About the job
Job Title: Full-Stack AI Engineer
Position Type: Full-Time, Remote
Working Hours: Align with U.S. client business hours, with flexibility for model deployments, experimentation cycles, and sprint schedules.
About the Role:
We are in search of a talented Full-Stack AI Engineer who will be responsible for designing, building, and deploying cutting-edge AI-powered applications. This pivotal role involves merging software engineering with applied machine learning, ensuring seamless integration of models into scalable, reliable, and user-friendly production systems. The ideal candidate will proficiently blend back-end services, front-end interfaces, and machine learning pipelines to deliver impactful, business-oriented AI solutions.
Key Responsibilities:
AI Model Integration:
- Deploy pre-trained and fine-tuned ML/LLM models using frameworks such as OpenAI, Hugging Face, TensorFlow, and PyTorch.
- Wrap models within APIs (FastAPI, Flask, Node.js) for scalable inference.
- Implement vector search integrations (Pinecone, Weaviate, FAISS) to enable retrieval-augmented generation (RAG).
Data Engineering & Pipelines:
- Construct ETL pipelines for the ingestion, cleaning, and transformation of various data types including text, images, or structured datasets.
- Automate data labeling, preprocessing, and versioning using tools such as Airflow, Prefect, or Dagster.
- Manage and store datasets effectively within cloud data warehouses like Snowflake, BigQuery, or Redshift.
Application Development (Full-Stack):
- Develop intuitive front-end user interfaces in frameworks like React, Next.js, or Vue to showcase AI-powered features such as chatbots, dashboards, and analytics.
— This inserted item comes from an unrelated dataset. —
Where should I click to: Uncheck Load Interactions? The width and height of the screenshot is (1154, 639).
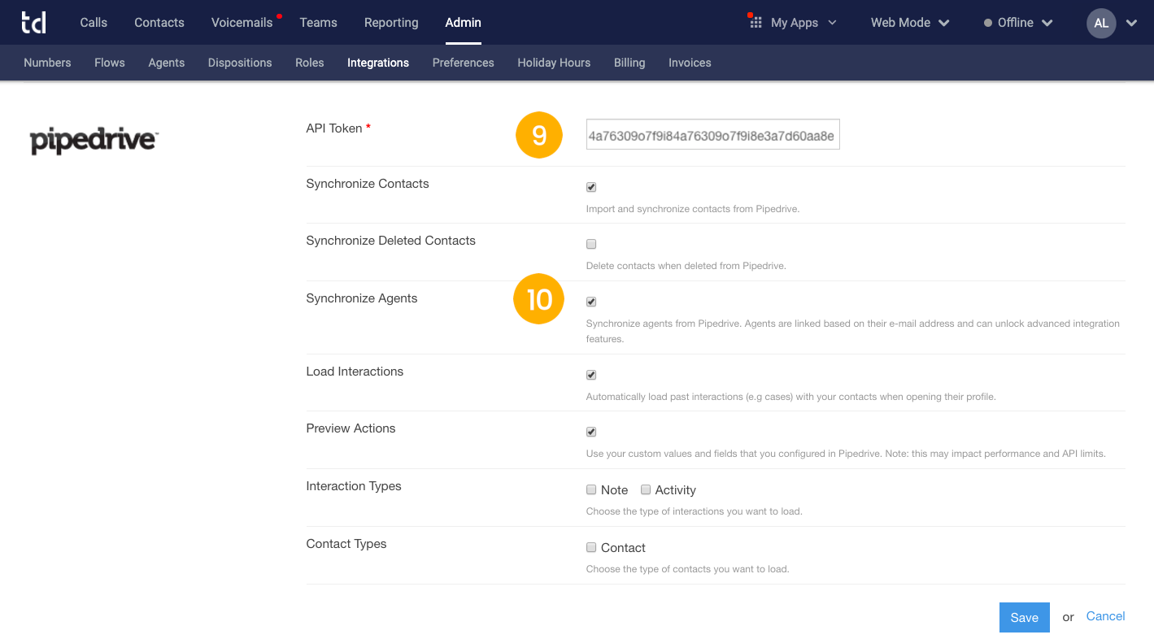591,375
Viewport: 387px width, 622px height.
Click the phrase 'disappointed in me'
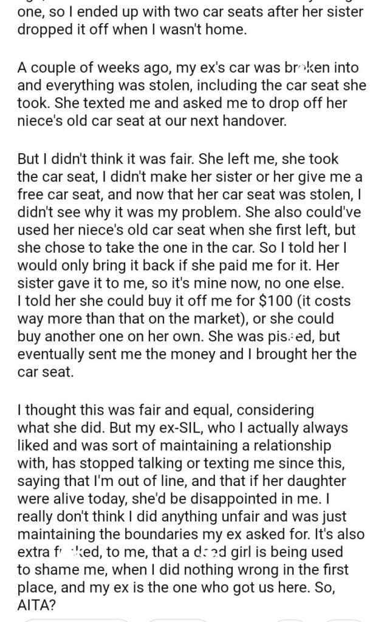tap(283, 499)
- Design robust back-end services and microservices to connect AI models with business logic.
- Ensure user interfaces are responsive, intuitive, and secure.
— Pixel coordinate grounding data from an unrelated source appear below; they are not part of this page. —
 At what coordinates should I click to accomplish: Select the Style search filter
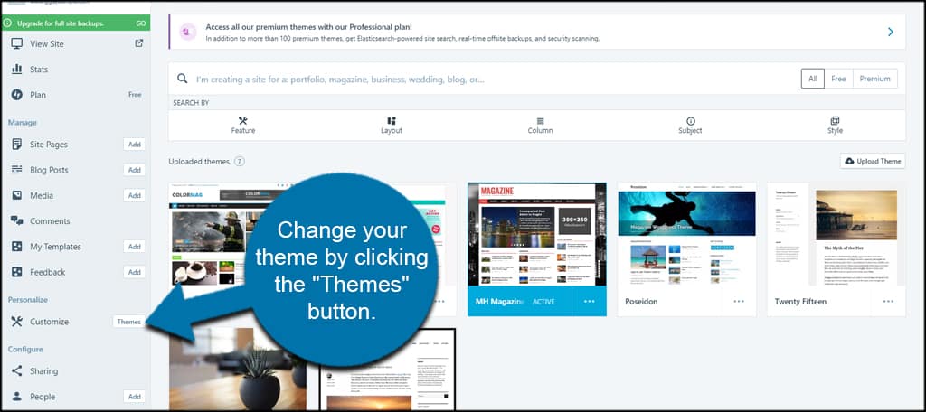835,125
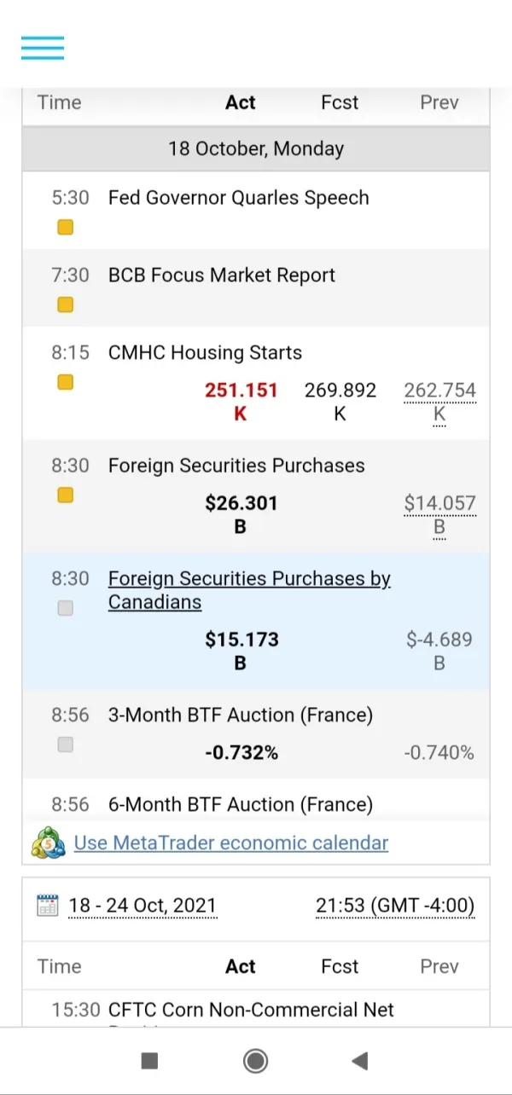
Task: Toggle gray box for Purchases by Canadians
Action: click(65, 608)
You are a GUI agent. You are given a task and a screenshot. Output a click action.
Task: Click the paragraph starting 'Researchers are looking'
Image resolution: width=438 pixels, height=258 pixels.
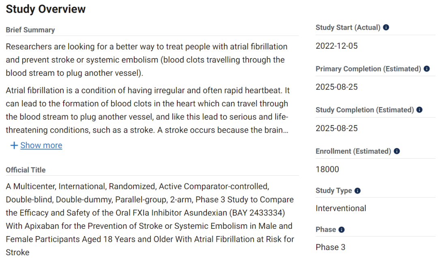point(146,60)
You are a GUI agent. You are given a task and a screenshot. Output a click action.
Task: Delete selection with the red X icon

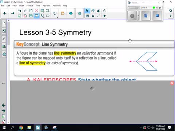pyautogui.click(x=36, y=11)
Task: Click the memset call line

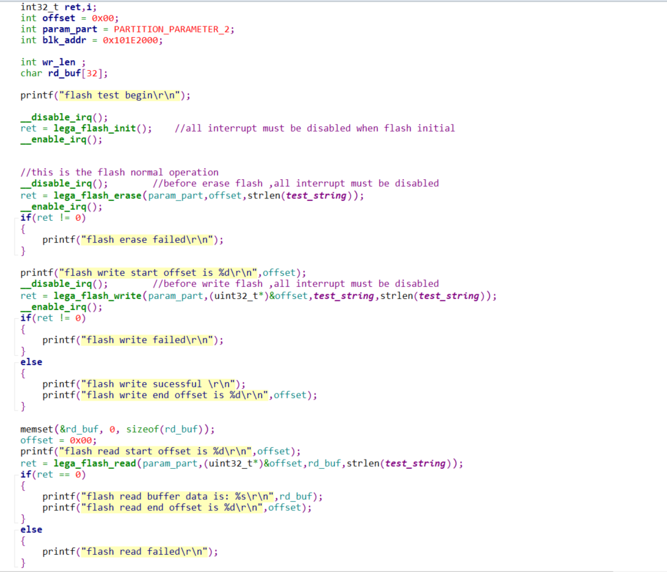Action: tap(118, 429)
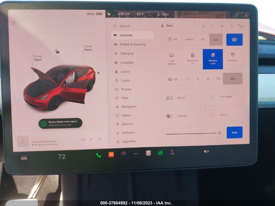Tap the muted volume speaker icon
Viewport: 275px width, 206px height.
click(206, 151)
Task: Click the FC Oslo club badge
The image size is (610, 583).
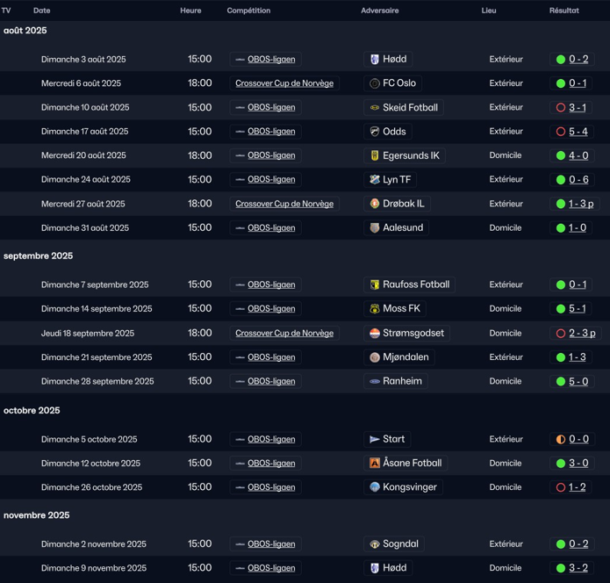Action: (375, 83)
Infrastructure & Deployment:
- Utilize Docker to containerize ML services and deploy them within Kubernetes clusters.
- Automate CI/CD pipelines for efficient model updates and application releases.
- Monitor key parameters such as latency, cost, and model drift using MLflow, Weights & Biases, or custom dashboards.
Security & Compliance:
- Guarantee that AI systems adhere to data privacy standards including GDPR, HIPAA, and SOC 2.
- Implement security measures such as rate limiting, access control, and secure API endpoints.
Collaboration & Iteration:
- Collaborate with data scientists to transition prototypes into production.
- Engage with product teams to define AI features that align with business objectives.
- Document systems to ensure reproducibility and facilitate knowledge transfer.